Brown university is the reason for the time spent in Providence, Rhode Island. Brown is a strategic partner to IE. “Through that partnership we can bring content into the EMBA that ordinarily wouldn’t be in a program like this, to really round the experience.

"Brown is a leader in the liberal arts so we are going to be drawing on the expertise of Brown faculty in psychology, political economy, art and creativity.”

“Sao Paolo, Brazil is very much about emerging markets, commodities, and the process of modernization that is happening in Brazil. Brazil is in many ways exemplary of a whole range of emerging economies.”

The online element to the Global Executive MBA is an interactive learning platform. The same professors who teach in the face-to-face modules teach online. “It is impossible for anyone to really fall behind. Everyone that starts a program like this ends up finishing it because they are engaged the entire time.”

The careers service for Global Executive MBA students is built to provide long-term support as well as providing instant career answers; “Quite a few participants will use this program one way or another to foster their career, either by advancing faster in their companies or making the switch. Each group is assigned a career counselor who works with participants to look at profile, ambitions, strengths and goals."

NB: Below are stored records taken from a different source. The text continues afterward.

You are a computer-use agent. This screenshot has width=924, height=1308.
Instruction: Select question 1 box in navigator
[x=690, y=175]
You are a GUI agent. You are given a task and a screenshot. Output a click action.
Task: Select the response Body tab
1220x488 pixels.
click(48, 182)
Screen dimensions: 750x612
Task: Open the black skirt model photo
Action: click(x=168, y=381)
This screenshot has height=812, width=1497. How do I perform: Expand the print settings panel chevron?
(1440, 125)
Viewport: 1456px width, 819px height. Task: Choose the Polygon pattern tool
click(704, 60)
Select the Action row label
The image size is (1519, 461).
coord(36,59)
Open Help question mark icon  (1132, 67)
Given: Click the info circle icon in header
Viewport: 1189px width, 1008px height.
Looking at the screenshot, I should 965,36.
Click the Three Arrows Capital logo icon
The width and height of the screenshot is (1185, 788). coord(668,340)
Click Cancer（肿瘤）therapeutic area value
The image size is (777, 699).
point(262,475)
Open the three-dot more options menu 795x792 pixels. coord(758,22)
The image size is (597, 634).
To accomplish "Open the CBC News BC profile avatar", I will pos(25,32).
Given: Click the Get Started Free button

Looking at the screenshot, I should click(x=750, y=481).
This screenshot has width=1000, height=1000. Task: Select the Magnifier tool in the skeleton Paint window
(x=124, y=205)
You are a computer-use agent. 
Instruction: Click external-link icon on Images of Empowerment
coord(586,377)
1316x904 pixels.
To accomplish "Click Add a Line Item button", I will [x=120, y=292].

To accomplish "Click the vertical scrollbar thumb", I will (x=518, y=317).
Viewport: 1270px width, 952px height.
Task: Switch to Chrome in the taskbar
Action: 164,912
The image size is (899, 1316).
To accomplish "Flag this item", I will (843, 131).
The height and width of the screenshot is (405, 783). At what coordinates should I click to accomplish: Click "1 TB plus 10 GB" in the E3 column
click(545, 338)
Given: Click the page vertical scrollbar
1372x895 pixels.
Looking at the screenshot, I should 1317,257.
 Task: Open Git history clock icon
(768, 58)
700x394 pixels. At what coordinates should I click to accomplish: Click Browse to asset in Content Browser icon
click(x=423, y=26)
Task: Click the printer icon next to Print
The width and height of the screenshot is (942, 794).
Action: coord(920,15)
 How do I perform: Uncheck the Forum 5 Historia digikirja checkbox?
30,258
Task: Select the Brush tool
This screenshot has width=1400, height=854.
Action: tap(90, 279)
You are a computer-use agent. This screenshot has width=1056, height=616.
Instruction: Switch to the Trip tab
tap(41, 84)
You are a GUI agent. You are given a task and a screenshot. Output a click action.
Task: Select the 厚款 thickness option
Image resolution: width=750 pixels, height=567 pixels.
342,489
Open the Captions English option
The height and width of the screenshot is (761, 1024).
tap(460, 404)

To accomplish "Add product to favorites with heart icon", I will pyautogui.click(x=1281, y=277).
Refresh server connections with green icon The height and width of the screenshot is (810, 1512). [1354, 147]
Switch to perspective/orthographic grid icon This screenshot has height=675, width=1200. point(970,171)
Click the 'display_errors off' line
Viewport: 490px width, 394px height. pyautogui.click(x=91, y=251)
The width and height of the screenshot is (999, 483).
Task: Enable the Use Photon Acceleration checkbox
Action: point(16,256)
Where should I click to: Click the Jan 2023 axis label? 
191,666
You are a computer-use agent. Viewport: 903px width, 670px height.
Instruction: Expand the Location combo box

"There is a part of the curriculum which is all about teaching people to manage their own careers."

"All of our graduates have life-long career services. Maybe right now you are very happy in your job but who knows five years from now what you will want to do?!”

Women make up 30 to 35% of the programme and Bach says they are working hard to reach 50%, “perhaps even 60%”. The programme lends itself to the particularly busy agendas of female executives especially if they are combining family and work because it requires fairly little time away from the office or from home because a lot of it is in these "blended interactions.”

People on the program have interesting backgrounds, with students from the military, medical doctors and even pilots who are taking on managerial positions within airlines. Back says the program "attracts diversity, which makes for a rich learning experience."